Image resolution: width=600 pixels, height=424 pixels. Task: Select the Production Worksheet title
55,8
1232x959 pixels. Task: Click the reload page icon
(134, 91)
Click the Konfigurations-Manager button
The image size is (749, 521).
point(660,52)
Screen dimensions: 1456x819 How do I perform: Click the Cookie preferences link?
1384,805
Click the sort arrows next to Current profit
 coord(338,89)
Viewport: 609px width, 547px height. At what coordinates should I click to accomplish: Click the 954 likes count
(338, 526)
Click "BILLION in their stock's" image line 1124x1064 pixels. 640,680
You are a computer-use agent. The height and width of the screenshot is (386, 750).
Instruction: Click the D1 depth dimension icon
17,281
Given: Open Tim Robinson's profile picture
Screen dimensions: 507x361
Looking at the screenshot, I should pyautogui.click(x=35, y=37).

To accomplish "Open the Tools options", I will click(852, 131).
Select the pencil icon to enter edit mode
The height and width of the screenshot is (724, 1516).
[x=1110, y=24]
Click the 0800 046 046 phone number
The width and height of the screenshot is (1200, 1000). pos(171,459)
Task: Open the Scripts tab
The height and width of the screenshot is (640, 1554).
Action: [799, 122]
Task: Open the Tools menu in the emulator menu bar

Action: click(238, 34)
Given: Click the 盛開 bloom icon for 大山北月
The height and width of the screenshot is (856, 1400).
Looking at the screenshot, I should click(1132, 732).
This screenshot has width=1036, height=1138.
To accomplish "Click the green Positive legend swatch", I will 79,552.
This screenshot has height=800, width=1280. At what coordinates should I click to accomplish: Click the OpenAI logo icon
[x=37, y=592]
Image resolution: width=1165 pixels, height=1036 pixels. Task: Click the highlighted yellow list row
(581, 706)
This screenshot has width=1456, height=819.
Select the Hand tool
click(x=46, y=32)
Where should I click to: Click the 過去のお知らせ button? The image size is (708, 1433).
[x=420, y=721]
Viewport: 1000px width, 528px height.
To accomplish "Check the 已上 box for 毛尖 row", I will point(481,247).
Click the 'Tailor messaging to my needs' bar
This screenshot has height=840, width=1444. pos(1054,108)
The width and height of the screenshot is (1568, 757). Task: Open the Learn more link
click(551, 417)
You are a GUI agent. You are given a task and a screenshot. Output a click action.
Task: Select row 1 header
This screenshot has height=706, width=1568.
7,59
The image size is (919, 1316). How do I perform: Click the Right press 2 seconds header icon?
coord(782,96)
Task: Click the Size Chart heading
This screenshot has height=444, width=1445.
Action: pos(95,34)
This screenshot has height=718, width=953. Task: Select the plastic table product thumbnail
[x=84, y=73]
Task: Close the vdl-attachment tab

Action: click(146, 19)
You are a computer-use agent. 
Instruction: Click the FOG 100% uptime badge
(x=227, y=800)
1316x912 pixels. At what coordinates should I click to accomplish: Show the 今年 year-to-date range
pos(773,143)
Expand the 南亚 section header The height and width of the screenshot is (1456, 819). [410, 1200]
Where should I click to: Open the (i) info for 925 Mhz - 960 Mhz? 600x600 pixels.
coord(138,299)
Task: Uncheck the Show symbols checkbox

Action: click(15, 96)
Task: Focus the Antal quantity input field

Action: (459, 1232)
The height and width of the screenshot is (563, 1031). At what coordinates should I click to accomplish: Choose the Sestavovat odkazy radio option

- - - - - - -

- PROBLEM DETAILS -
Please rewrite the rows above, putting "px" in place of every "pixels" and keeping everything else the same.

- OUTPUT -
Image resolution: width=600 px, height=424 px. Task: Select the Production Worksheet title
55,8
1232x959 px. Task: Click the reload page icon
(134, 91)
Click the Konfigurations-Manager button
The image size is (749, 521).
point(660,52)
Screen dimensions: 1456x819 How do I perform: Click the Cookie preferences link?
1384,805
Click the sort arrows next to Current profit
 coord(338,89)
Viewport: 609px width, 547px height. At what coordinates should I click to accomplish: Click the 954 likes count
(338, 526)
Click "BILLION in their stock's" image line 1124x1064 px. 640,680
You are a computer-use agent. The height and width of the screenshot is (386, 750).
Instruction: Click the D1 depth dimension icon
17,281
Given: Open Tim Robinson's profile picture
Screen dimensions: 507x361
Looking at the screenshot, I should pyautogui.click(x=35, y=37).

To accomplish "Open the Tools options", I will click(852, 131).
Select the pencil icon to enter edit mode
The height and width of the screenshot is (724, 1516).
[x=1110, y=24]
Click the 0800 046 046 phone number
The width and height of the screenshot is (1200, 1000). pos(171,459)
Task: Open the Scripts tab
The height and width of the screenshot is (640, 1554).
Action: [799, 122]
Task: Open the Tools menu in the emulator menu bar

Action: click(238, 34)
Given: Click the 盛開 bloom icon for 大山北月
The height and width of the screenshot is (856, 1400).
Looking at the screenshot, I should click(1132, 732).
This screenshot has width=1036, height=1138.
To accomplish "Click the green Positive legend swatch", I will 79,552.
This screenshot has height=800, width=1280. At what coordinates should I click to accomplish: Click the OpenAI logo icon
[x=37, y=592]
Image resolution: width=1165 px, height=1036 px. Task: Click the highlighted yellow list row
(581, 706)
This screenshot has width=1456, height=819.
Select the Hand tool
click(x=46, y=32)
Where should I click to: Click the 過去のお知らせ button? The image size is (708, 1433).
[x=420, y=721]
Viewport: 1000px width, 528px height.
To accomplish "Check the 已上 box for 毛尖 row", I will point(481,247).
Click the 'Tailor messaging to my needs' bar
This screenshot has height=840, width=1444. pos(1054,108)
The width and height of the screenshot is (1568, 757). Task: Open the Learn more link
click(551, 417)
You are a GUI agent. You are given a task and a screenshot. Output a click action.
Task: Select row 1 header
This screenshot has height=706, width=1568.
7,59
The image size is (919, 1316). How do I perform: Click the Right press 2 seconds header icon?
coord(782,96)
Task: Click the Size Chart heading
This screenshot has height=444, width=1445.
Action: pos(95,34)
This screenshot has height=718, width=953. Task: Select the plastic table product thumbnail
[x=84, y=73]
Task: Close the vdl-attachment tab

Action: click(146, 19)
You are a computer-use agent. 
Instruction: Click the FOG 100% uptime badge
(x=227, y=800)
1316x912 px. At what coordinates should I click to accomplish: Show the 今年 year-to-date range
pos(773,143)
Expand the 南亚 section header The height and width of the screenshot is (1456, 819). [410, 1200]
Where should I click to: Open the (i) info for 925 Mhz - 960 Mhz? 600x600 px.
coord(138,299)
Task: Uncheck the Show symbols checkbox

Action: click(15, 96)
Task: Focus the Antal quantity input field

Action: (459, 1232)
The height and width of the screenshot is (563, 1031). At what coordinates should I click to accomplish: Choose the Sestavovat odkazy radio option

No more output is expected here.